## TASK DIRECTIONS
Restate word for word the lines from the one bearing "This screenshot has" through the end of the entries below, and leave every picture out.

LISTED RECORDS Block Start

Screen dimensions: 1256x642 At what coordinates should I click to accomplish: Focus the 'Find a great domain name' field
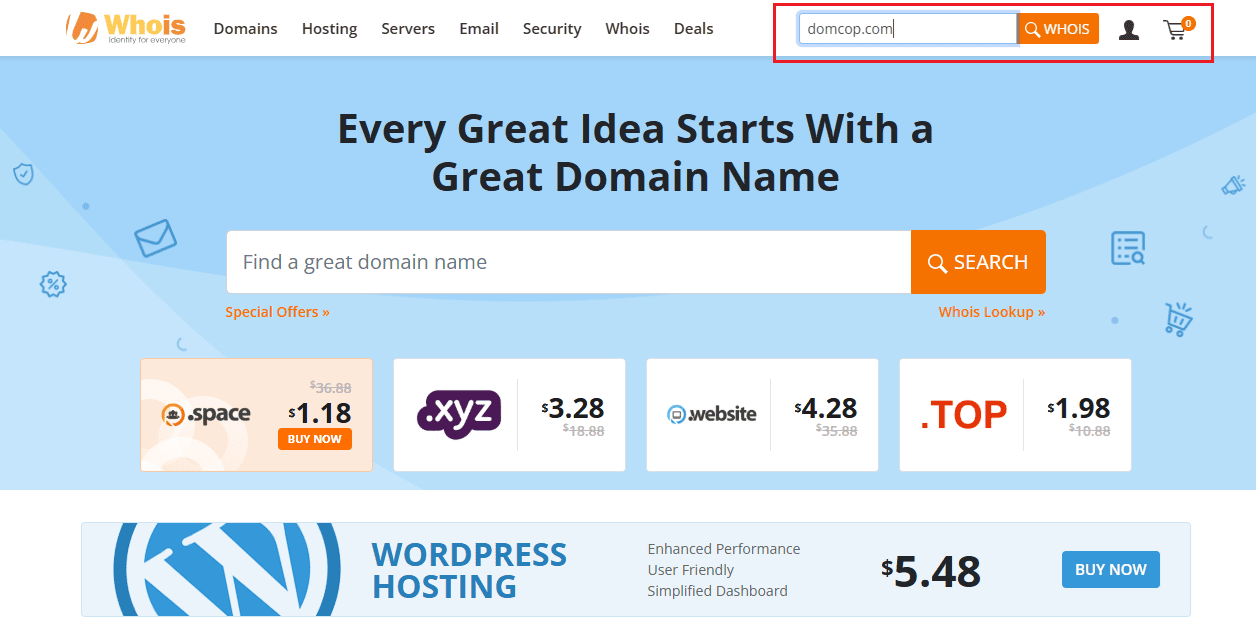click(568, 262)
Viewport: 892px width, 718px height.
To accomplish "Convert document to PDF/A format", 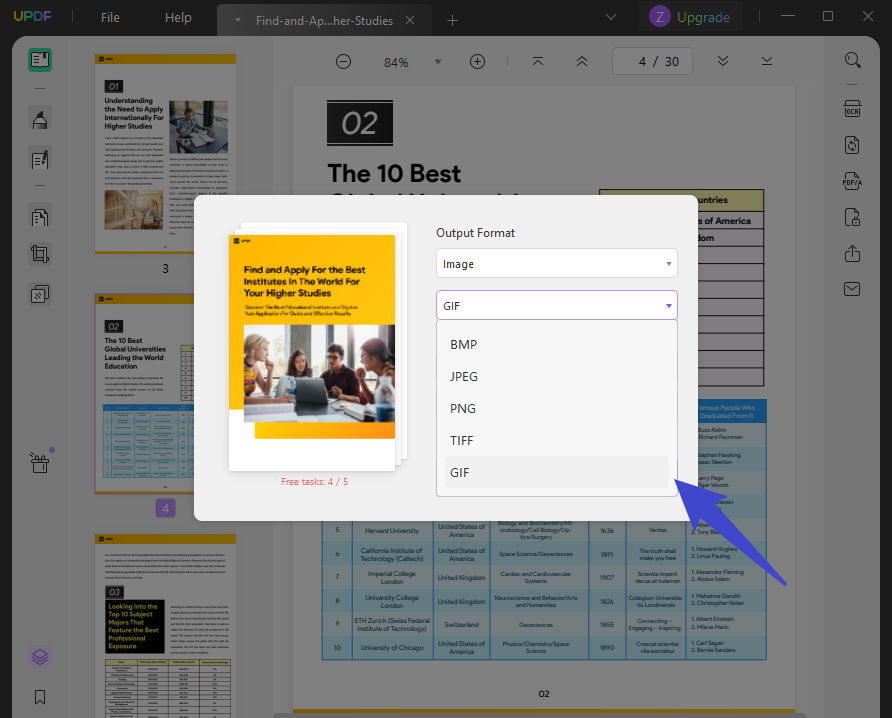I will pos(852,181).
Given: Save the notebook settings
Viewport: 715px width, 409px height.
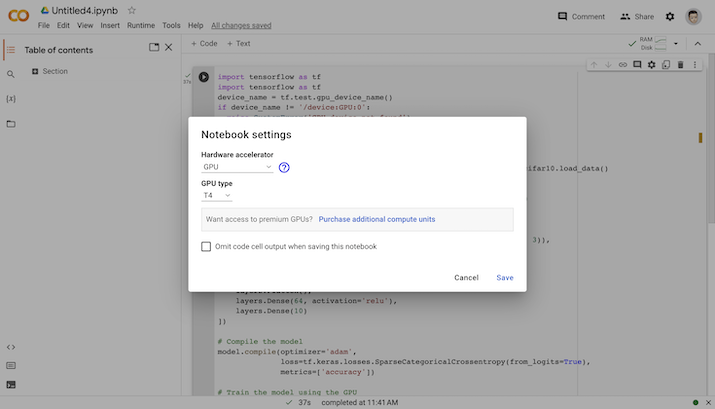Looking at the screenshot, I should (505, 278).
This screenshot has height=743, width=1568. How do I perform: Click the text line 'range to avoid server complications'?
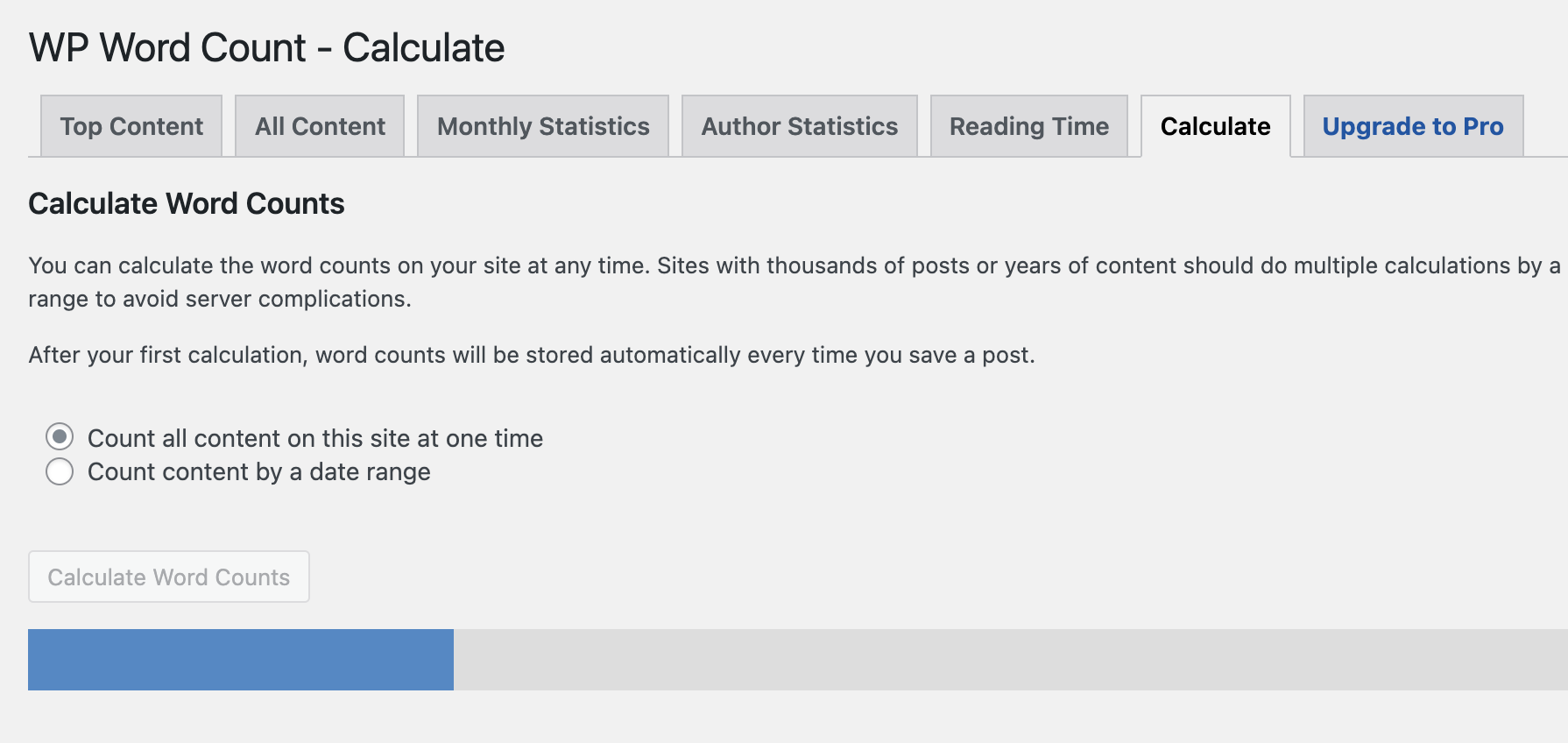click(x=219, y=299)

LISTED RECORDS Block End

## YOUR SOLUTION
This screenshot has height=743, width=1568. How do I perform: Click the text line 'range to avoid server complications'?
click(x=219, y=299)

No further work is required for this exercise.